There’s still a long way to go to improve how data about the built environment is accessed, used and shared to make spending more efficient, improve the performance of our existing infrastructure, and increase safety, while protecting privacy, commercial confidentiality and national security.
One solution to this could be to create something called a ‘digital twin’. A digital twin is a digital ‘model’ of part of our built environment. This could be a model that understands how traffic flows down motorways, or how a bridge responds to loading and usages. These digital models are driven by data, often supplied in real-time.
Using these digital twins means we can better support the design, operation and maintenance of many aspects of our world, making it safer and more efficient.
The vision is for these digital twins is that they can be combined together to create a ‘national twin’, which can help manage the built environment across a whole country.
Creating a national digital twin
Delivering on the vision for a national digital twin will need a wider variety of organisations across the public and private sector to work together to increase access to data while retaining trust. We will need to work together to understand how these principles can be applied, creating tools, guidance and training that will help to embed them across the sector.
The UK National Infrastructure Commission (NIC) has recognised that data is infrastructure and the increasingly strong connections between our data and physical infrastructures.
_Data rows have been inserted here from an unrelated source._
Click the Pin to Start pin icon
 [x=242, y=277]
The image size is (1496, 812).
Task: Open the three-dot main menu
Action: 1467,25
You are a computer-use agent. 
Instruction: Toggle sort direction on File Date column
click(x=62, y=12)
In their Data for the Public Good report, the NIC recommended the foundation of a Digital Framework Task Group (DFTG) to develop a digital framework that will help to unlock the value of infrastructure data and support a national digital twin to be created.
The DFTG was launched in July 2018, and the ODI – along with a number of other key stakeholders – has been helping to create a set of definitions and principles that will set the direction for building a stronger data infrastructure for the built environment.
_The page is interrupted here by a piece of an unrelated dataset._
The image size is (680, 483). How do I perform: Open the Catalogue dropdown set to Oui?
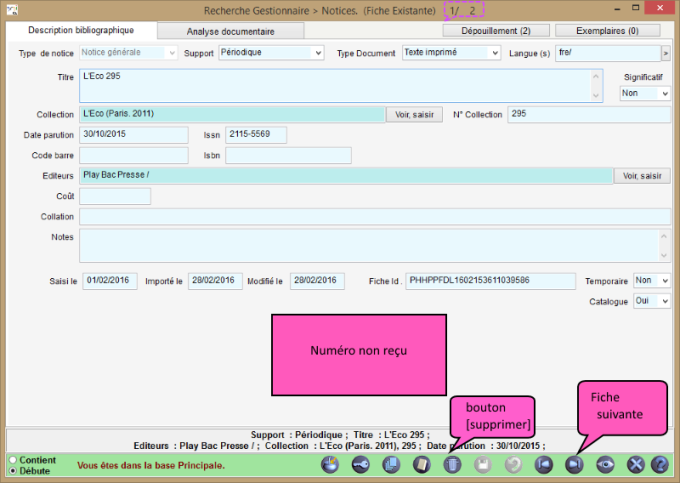pyautogui.click(x=651, y=301)
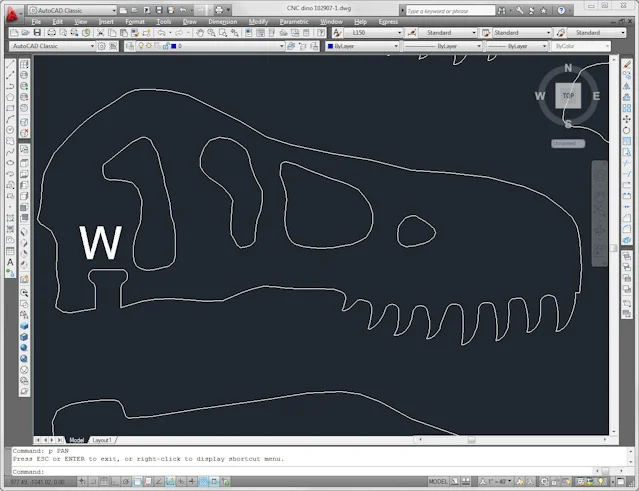This screenshot has width=639, height=491.
Task: Expand the L150 text style dropdown
Action: (x=374, y=33)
Key to digital twinning is openness: open data, open culture, open standards and collaborative models that build trust, reduce cost and create more value. The group set out these principles – known as ‘The Gemini Principles’ – in a recent paper.
These principles also highlight the need for data infrastructure to be secure and trustworthy, and to deliver insight and maximise value for the communities it serves.
These echo our own principles for strengthening data infrastructure at the ODI, although they do talk about the need for clear ownership. We prefer to talk about the need for stewardship and rights over data, as we think they are most likely to create an open, trustworthy data ecosystem, but agree with the need for curation, governance and regulation to help deliver on the value of data.
Data infrastructure is as important as physical infrastructure
Infrastructure is the foundation on which our societies and economies function. Data has become a new form of infrastructure, underpinning better decision making across governments, organisations and communities. We need to strengthen and maintain our data infrastructure, just like we do our roads, railways and health systems.
We looking forward to continuing to work as part of the DFTG to deliver on this vision and help build a world where people, communities, organisations and governments use data to make decisions that improve people's lives.